* EXCERPT:
________________________________________

Access type also changes as we move in the same direction: storage media is block-addressable, and memory is byte-addressable. A controller software/hardware stack is typically required to convert the block data to the bytes that are stored in the media. This processing takes time – time that is not needed when reading and writing data to and from memory with Load and Store instructions.
From tape to flash
Once upon a time, before disk drives were invented, tape was an online media. Now it is offline and it can take several minutes to access archival backup data.
Disks, with latencies measured in milliseconds, took over the online data storage role and kept it for decades.
Then along came NAND and solid state drives (SSDs). The interface changed from the SATA and SAS protocols of the disk drive eras as SSD capacities rose from GBs to TBs. Now the go-to interface is NVMe (Non-Volatile Memory express) which uses the PCIe bus in servers as its transport. SSDs using NVMe have access latencies as low as 100 microseconds.
In 2018, the network protocols used for SSDs in all-flash arrays are starting to change from Fibre Channel and iSCSI to NVMe using Ethernet (ROCE, NVME TCP), Fibre Channel (NVMe FC) and InfiniBand (iWARP), with access latencies of 120 – 200 microseconds.
But this is still slower than DRAM, where access latency is measured in nanoseconds.
We can illustrate this hierarchy with a chart from ScaleMP (it’s from 2016, so the example costs are out of date).
ScaleMP chart
The NVMe section refers to NVMe SSDs. DRAM is shown with 10 – 100 nanosecond access latency, an order of magnitude faster than NAND.
Two types of SCM media
To occupy the same memory space as DRAM, slower media must be presented, somehow, as fast media. Also the media if block-addressable – such as NAND – needs to be presented with a byte-addressable interface. Hardware and/or software is required to mask the speed and media access pattern differences. If NAND is used for SCM it becomes, in effect pretend NAND, and presents as quasi-DRAM.

________________________________________

* COMPLETE THE FOLLOWING:
**A.** According to the storage excerpt, how low can access latency get for SSDs that use NVMe?
**B.** Reproduce the storage excerpt word for word, starting at "From tape to" and ending at "120 – 200 microseconds.".
The lines after this text come from a separate source.

* DATASET EXCERPT:

________________________________________

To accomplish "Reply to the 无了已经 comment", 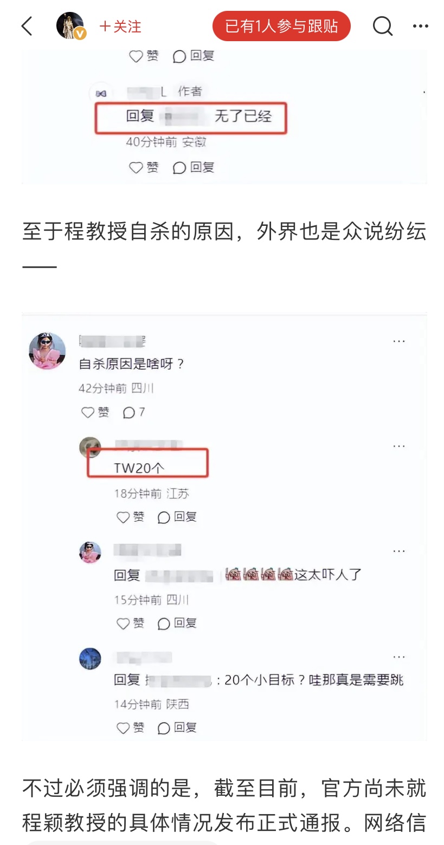I will pyautogui.click(x=194, y=168).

________________________________________

* ANSWERS FOR THE EXERCISE:
**A.** As low as 100 microseconds.

**B.**
From tape to flash
Once upon a time, before disk drives were invented, tape was an online media. Now it is offline and it can take several minutes to access archival backup data.
Disks, with latencies measured in milliseconds, took over the online data storage role and kept it for decades.
Then along came NAND and solid state drives (SSDs). The interface changed from the SATA and SAS protocols of the disk drive eras as SSD capacities rose from GBs to TBs. Now the go-to interface is NVMe (Non-Volatile Memory express) which uses the PCIe bus in servers as its transport. SSDs using NVMe have access latencies as low as 100 microseconds.
In 2018, the network protocols used for SSDs in all-flash arrays are starting to change from Fibre Channel and iSCSI to NVMe using Ethernet (ROCE, NVME TCP), Fibre Channel (NVMe FC) and InfiniBand (iWARP), with access latencies of 120 – 200 microseconds.